Items from a dataset
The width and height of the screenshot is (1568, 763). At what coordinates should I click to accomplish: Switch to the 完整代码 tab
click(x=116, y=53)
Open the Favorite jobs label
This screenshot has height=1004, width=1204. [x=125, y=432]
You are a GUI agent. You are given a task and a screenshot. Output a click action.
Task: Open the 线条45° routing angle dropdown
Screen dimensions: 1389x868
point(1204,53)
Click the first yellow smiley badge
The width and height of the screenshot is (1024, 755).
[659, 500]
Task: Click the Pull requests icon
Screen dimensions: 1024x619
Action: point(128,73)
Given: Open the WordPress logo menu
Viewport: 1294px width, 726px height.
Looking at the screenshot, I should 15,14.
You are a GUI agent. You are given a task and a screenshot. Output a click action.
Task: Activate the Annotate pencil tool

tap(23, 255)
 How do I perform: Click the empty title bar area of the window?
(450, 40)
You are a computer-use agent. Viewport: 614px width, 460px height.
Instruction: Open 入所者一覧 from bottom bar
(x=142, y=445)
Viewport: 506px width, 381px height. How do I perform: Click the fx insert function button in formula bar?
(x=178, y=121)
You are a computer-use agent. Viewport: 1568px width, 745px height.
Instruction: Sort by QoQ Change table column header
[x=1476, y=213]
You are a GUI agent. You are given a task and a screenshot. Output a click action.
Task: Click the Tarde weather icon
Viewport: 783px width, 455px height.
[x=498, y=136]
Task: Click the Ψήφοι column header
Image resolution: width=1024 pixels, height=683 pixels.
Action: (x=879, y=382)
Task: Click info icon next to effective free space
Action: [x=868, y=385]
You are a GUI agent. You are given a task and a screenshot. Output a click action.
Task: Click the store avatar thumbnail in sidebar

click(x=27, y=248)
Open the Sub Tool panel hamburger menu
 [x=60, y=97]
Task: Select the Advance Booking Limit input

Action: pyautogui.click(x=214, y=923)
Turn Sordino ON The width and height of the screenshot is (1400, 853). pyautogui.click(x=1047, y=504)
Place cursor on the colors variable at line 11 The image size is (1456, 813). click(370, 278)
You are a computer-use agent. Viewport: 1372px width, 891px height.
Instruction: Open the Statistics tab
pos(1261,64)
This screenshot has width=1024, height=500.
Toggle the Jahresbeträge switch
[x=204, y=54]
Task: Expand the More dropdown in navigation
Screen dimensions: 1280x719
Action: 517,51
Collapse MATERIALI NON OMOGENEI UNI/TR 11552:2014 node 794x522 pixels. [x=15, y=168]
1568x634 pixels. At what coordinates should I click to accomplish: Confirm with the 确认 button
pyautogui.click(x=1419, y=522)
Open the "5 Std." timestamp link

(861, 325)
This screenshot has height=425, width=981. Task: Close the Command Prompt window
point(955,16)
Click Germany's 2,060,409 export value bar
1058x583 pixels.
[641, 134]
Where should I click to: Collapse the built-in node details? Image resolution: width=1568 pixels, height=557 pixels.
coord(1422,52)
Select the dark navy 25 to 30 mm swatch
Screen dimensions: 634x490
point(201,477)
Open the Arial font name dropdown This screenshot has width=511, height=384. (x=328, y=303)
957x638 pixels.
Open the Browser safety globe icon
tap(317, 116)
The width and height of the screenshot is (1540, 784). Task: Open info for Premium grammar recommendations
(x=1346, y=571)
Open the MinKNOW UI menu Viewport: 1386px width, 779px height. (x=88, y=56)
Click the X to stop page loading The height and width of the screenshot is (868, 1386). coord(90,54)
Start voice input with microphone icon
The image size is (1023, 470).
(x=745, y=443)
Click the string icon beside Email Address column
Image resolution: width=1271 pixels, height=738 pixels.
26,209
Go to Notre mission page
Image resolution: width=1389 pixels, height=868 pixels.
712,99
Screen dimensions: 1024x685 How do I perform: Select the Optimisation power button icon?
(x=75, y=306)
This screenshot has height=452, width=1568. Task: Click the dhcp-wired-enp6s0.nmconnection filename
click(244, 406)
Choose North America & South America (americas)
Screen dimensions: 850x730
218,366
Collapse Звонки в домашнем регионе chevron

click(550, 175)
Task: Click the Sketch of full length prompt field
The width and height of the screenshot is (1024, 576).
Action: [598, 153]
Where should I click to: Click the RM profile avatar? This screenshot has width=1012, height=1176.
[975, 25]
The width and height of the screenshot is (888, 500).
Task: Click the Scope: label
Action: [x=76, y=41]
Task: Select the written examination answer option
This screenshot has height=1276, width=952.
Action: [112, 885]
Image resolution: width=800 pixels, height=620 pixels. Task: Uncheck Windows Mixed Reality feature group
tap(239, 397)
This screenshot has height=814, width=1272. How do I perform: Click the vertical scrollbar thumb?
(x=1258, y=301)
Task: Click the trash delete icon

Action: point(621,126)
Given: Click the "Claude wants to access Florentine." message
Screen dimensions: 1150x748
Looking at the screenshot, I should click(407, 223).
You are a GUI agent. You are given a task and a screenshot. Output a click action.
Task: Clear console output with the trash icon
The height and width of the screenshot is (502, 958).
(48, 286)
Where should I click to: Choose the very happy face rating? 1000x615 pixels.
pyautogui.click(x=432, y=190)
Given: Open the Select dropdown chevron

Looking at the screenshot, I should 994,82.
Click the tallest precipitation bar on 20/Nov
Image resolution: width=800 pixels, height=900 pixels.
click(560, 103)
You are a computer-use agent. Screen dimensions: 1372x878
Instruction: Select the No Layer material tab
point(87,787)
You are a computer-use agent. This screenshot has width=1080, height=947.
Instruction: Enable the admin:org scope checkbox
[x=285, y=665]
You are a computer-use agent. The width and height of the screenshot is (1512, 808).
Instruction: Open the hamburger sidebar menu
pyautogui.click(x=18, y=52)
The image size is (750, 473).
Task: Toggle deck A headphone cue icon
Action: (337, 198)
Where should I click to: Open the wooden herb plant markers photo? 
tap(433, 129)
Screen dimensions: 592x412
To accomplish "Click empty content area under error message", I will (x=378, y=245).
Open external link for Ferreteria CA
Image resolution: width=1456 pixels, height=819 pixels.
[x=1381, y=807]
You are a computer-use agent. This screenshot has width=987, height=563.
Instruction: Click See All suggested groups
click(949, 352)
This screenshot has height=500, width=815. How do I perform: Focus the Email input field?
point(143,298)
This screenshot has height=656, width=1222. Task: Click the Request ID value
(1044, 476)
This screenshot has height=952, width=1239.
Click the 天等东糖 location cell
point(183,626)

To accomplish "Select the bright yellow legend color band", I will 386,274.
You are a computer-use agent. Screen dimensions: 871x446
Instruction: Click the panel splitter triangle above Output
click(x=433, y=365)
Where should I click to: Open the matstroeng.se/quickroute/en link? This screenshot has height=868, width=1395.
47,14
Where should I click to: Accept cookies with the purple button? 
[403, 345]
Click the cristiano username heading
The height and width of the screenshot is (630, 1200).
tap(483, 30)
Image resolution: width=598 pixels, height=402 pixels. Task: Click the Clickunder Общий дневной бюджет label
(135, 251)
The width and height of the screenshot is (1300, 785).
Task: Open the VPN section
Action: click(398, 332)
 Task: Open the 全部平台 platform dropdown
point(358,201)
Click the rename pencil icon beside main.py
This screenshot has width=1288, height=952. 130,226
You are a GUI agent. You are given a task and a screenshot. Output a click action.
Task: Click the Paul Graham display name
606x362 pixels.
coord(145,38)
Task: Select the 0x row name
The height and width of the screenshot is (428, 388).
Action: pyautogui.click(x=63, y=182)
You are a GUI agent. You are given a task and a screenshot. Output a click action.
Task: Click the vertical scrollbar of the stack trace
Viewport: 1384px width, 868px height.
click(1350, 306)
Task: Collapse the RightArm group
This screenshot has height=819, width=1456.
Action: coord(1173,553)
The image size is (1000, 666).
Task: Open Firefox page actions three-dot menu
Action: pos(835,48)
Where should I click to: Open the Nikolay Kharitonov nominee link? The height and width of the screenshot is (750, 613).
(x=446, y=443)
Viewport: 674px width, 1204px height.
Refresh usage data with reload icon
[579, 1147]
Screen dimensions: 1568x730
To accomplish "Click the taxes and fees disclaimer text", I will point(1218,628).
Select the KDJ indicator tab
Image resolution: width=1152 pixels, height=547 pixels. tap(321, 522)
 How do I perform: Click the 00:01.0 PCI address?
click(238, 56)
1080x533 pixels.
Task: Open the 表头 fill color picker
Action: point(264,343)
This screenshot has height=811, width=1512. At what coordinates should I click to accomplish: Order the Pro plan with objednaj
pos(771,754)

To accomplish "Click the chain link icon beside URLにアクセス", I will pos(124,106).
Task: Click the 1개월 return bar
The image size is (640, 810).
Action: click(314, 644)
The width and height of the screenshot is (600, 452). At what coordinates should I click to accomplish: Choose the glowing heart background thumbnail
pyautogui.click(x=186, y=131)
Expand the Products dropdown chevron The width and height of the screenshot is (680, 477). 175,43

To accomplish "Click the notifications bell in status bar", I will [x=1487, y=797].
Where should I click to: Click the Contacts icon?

**GIVEN EXERCISE**.
Copy the data from its first line through the line containing "This screenshot has height=1004, width=1204.", both included, and change "Favorite" to "Saved" while leaving everything else the same.

**EXERCISE ANSWER**.
The width and height of the screenshot is (1568, 763). At what coordinates should I click to accomplish: Switch to the 完整代码 tab
click(x=116, y=53)
Open the Saved jobs label
This screenshot has height=1004, width=1204. [x=125, y=432]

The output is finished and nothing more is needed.